« Mon féminisme n’a pas de couleur particulière. Il s’accommode de toutes les luttes en faveur de la femme. »

BL : Bonjour Madame Adélaïde FASSINOU (A. F). Merci pour cette interview que vous accordez à Biscottes Littéraires (BL). Pourriez-vous vous présenter à nos chers lecteurs?

AF : Je me nomme Adélaïde FASSINOU ALLAGBADA. Je suis professeur certifié de Lettres – Ecrivain, actuellement Secrétaire Générale de la Commission béninoise pour l’UNESCO

BL : Vous êtes éducatrice et mère de famille. Comment arrivez-vous à harmoniser les cliquetis de la vaisselle avec les gémissements et les appels de l’intérieur, quand vient l’heure des grandes inspirations?

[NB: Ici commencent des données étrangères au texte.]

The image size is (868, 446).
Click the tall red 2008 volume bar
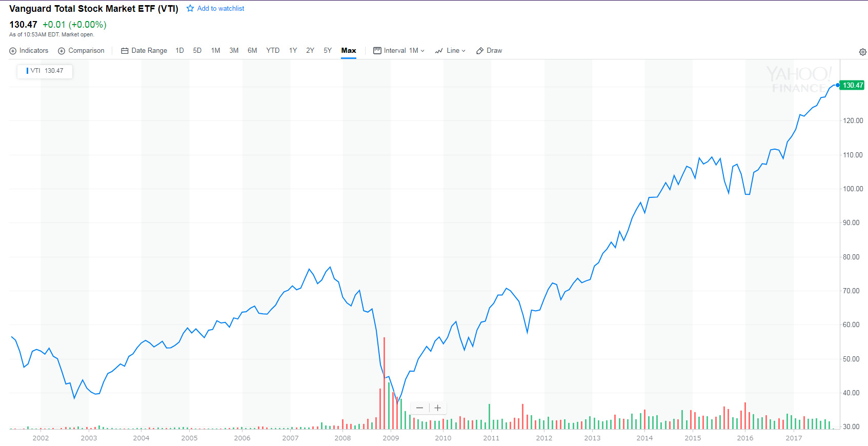coord(384,383)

AF : Les femmes béninoises sont des mères courage, femmes aux mille bras. Même des journées de 48 heures ne peuvent leur suffire. A la maison, au bureau et en société, elles veulent être présentes et parfaites ; assumer leur part de job afin que tout aille bien. Moi, c’est ce que j’essaie de faire. Ce n’est pas facile, mais, ça fait si longtemps que je surfe sur tous ces tableaux que j’y suis habituée.

BL : Vous êtes auteure d’une quinzaine de livres environ. Vous vous êtes illustrée dans le roman, la nouvelle et la poésie. Est-ce l’expression d’une soif de communiquer et de transmettre par tous les moyens possibles ce qui rugit aux tréfonds de vos entrailles de créatrice?

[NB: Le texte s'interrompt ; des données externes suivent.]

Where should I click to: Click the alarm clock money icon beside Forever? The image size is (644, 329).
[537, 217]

AF : J’ai à mon actif 14 ouvrages en divers genres comme vous l’avez si bien notifié. J’ai même des livres pour enfants, car à un moment donné, j’ai voulu communiquer avec la jeunesse d’ici et d’ailleurs. J’aime communiquer effectivement ; j’aime partager mes joies et mes peines avec ceux qui m’entourent. J’aime susciter des questionnements sur le monde, sur l’humanité ; amener les hommes à s’interroger sur le pourquoi et le comment des choses. Je veux que l’humain se sente concerné par tout ce qui concerne l’autre, car ce monde dans lequel nous vivons est devenu si déshumanisant qu’il nous faut revoir nos centres d’intérêt, afin de remettre l’Homme au centre de tout. Et dire comme l’autre : «  Il n’y a de richesses que d’hommes ».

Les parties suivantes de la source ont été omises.